TASK REQUIREMENTS: Copy out the material below, swapping each "Instruction" for "Goal" and leaving everything else untouched.

INFORMATION SUPPLIED:
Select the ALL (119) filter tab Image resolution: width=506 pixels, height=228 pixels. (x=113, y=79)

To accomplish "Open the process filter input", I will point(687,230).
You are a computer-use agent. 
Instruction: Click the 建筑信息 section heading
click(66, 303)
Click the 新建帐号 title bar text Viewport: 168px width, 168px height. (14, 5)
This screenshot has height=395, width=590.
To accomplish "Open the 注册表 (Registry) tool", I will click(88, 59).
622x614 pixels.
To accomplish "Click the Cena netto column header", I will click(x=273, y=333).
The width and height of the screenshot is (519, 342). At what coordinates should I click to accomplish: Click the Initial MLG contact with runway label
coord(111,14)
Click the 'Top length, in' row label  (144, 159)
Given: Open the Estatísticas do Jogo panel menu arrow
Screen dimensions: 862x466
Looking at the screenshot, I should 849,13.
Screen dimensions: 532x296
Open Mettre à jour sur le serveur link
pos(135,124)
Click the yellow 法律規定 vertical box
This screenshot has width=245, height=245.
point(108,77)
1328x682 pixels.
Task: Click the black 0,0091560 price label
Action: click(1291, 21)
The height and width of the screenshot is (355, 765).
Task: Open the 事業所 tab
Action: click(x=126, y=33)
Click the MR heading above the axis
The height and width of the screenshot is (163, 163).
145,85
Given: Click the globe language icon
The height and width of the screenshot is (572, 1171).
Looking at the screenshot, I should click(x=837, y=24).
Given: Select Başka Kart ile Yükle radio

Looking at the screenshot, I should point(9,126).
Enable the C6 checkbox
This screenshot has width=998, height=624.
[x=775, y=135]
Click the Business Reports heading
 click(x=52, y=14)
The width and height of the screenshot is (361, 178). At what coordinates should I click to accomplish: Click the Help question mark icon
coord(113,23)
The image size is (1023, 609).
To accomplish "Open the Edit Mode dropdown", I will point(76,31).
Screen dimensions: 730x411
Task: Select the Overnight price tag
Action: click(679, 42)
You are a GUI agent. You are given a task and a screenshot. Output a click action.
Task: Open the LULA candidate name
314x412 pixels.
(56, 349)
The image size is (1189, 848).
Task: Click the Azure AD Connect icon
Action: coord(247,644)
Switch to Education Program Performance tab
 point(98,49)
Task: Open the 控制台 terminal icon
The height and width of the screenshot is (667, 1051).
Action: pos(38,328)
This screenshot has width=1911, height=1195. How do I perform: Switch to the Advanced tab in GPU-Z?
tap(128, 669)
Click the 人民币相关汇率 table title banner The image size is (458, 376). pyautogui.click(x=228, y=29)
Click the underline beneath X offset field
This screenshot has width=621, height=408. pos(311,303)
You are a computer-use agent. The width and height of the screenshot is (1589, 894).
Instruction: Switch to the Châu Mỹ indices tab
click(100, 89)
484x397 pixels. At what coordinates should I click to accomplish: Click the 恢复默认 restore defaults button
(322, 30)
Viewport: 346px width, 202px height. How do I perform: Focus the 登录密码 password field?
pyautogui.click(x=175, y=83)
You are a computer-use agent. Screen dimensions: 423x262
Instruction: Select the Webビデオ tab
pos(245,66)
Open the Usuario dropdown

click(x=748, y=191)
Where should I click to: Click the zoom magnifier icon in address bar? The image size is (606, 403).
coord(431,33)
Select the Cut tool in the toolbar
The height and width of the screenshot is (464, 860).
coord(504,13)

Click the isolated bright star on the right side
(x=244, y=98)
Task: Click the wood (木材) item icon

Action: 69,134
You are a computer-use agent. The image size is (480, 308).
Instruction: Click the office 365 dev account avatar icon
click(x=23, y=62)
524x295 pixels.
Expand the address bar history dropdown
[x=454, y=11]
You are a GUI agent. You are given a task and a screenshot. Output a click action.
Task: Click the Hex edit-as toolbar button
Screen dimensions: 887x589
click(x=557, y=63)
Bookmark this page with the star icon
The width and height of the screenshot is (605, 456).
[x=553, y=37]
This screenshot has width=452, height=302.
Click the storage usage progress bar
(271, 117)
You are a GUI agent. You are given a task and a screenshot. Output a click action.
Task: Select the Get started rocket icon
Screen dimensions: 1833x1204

RESPONSE TO THIS EXERCISE:
Select the ALL (119) filter tab Image resolution: width=506 pixels, height=228 pixels. (x=113, y=79)

To accomplish "Open the process filter input", I will point(687,230).
You are a computer-use agent. 
Goal: Click the 建筑信息 section heading
click(66, 303)
Click the 新建帐号 title bar text Viewport: 168px width, 168px height. (14, 5)
This screenshot has height=395, width=590.
To accomplish "Open the 注册表 (Registry) tool", I will click(88, 59).
622x614 pixels.
To accomplish "Click the Cena netto column header", I will click(x=273, y=333).
The width and height of the screenshot is (519, 342). At what coordinates should I click to accomplish: Click the Initial MLG contact with runway label
coord(111,14)
Click the 'Top length, in' row label  (144, 159)
Given: Open the Estatísticas do Jogo panel menu arrow
Screen dimensions: 862x466
Looking at the screenshot, I should 849,13.
Screen dimensions: 532x296
Open Mettre à jour sur le serveur link
pos(135,124)
Click the yellow 法律規定 vertical box
This screenshot has width=245, height=245.
point(108,77)
1328x682 pixels.
Task: Click the black 0,0091560 price label
Action: click(1291, 21)
The height and width of the screenshot is (355, 765).
Task: Open the 事業所 tab
Action: click(x=126, y=33)
Click the MR heading above the axis
The height and width of the screenshot is (163, 163).
145,85
Given: Click the globe language icon
The height and width of the screenshot is (572, 1171).
Looking at the screenshot, I should click(x=837, y=24).
Given: Select Başka Kart ile Yükle radio

Looking at the screenshot, I should point(9,126).
Enable the C6 checkbox
This screenshot has width=998, height=624.
[x=775, y=135]
Click the Business Reports heading
 click(x=52, y=14)
The width and height of the screenshot is (361, 178). At what coordinates should I click to accomplish: Click the Help question mark icon
coord(113,23)
The image size is (1023, 609).
To accomplish "Open the Edit Mode dropdown", I will point(76,31).
Screen dimensions: 730x411
Task: Select the Overnight price tag
Action: click(679, 42)
You are a GUI agent. You are given a task and a screenshot. Output a click action.
Task: Open the LULA candidate name
314x412 pixels.
(56, 349)
The image size is (1189, 848).
Task: Click the Azure AD Connect icon
Action: coord(247,644)
Switch to Education Program Performance tab
 point(98,49)
Task: Open the 控制台 terminal icon
The height and width of the screenshot is (667, 1051).
Action: pos(38,328)
This screenshot has width=1911, height=1195. How do I perform: Switch to the Advanced tab in GPU-Z?
tap(128, 669)
Click the 人民币相关汇率 table title banner The image size is (458, 376). pyautogui.click(x=228, y=29)
Click the underline beneath X offset field
This screenshot has width=621, height=408. pos(311,303)
You are a computer-use agent. The width and height of the screenshot is (1589, 894).
Goal: Switch to the Châu Mỹ indices tab
click(100, 89)
484x397 pixels. At what coordinates should I click to accomplish: Click the 恢复默认 restore defaults button
(322, 30)
Viewport: 346px width, 202px height. How do I perform: Focus the 登录密码 password field?
pyautogui.click(x=175, y=83)
You are a computer-use agent. Screen dimensions: 423x262
Goal: Select the Webビデオ tab
pos(245,66)
Open the Usuario dropdown

click(x=748, y=191)
Where should I click to: Click the zoom magnifier icon in address bar? The image size is (606, 403).
coord(431,33)
Select the Cut tool in the toolbar
The height and width of the screenshot is (464, 860).
coord(504,13)

Click the isolated bright star on the right side
(x=244, y=98)
Task: Click the wood (木材) item icon

Action: 69,134
You are a computer-use agent. The image size is (480, 308).
Goal: Click the office 365 dev account avatar icon
click(x=23, y=62)
524x295 pixels.
Expand the address bar history dropdown
[x=454, y=11]
You are a GUI agent. You are given a task and a screenshot. Output a click action.
Task: Click the Hex edit-as toolbar button
Screen dimensions: 887x589
click(x=557, y=63)
Bookmark this page with the star icon
The width and height of the screenshot is (605, 456).
[x=553, y=37]
This screenshot has width=452, height=302.
Click the storage usage progress bar
(271, 117)
You are a GUI agent. You are given a task and a screenshot. Output a click action.
Task: Select the Get started rocket icon
Screen dimensions: 1833x1204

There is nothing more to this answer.